◆ Problem description
Over all lines in the data below, count those holding "will" and give only the result.

|---|

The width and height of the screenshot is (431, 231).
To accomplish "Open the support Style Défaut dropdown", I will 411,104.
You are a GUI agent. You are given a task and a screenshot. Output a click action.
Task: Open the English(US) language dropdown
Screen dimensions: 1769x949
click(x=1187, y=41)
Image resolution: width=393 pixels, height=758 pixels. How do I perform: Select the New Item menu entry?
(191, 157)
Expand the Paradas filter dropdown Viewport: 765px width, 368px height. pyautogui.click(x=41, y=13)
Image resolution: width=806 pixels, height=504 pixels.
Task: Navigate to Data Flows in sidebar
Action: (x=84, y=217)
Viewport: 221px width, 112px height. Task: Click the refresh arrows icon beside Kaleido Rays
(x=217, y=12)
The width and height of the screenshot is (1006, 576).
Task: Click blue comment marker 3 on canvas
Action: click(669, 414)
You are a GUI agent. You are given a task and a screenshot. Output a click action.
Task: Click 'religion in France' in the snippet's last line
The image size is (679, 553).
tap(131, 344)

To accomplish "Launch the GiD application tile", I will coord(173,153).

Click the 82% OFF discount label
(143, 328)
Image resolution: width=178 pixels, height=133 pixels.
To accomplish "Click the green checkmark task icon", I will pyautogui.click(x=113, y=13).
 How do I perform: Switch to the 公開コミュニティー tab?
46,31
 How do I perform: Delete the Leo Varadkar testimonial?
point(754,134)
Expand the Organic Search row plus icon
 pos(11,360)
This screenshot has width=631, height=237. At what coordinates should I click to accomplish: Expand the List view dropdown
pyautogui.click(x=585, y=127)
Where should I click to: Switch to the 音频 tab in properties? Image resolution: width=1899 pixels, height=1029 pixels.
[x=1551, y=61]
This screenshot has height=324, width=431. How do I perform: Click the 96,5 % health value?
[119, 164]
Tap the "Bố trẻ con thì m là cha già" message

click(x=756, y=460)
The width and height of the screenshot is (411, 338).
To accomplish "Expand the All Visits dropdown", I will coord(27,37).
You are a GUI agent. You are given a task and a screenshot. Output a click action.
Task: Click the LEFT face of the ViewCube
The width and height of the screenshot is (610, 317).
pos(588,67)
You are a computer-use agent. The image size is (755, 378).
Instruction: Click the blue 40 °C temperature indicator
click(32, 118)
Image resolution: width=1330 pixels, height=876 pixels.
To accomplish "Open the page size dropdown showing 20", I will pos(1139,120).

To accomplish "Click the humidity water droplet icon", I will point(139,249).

|---|

◆ Final answer
6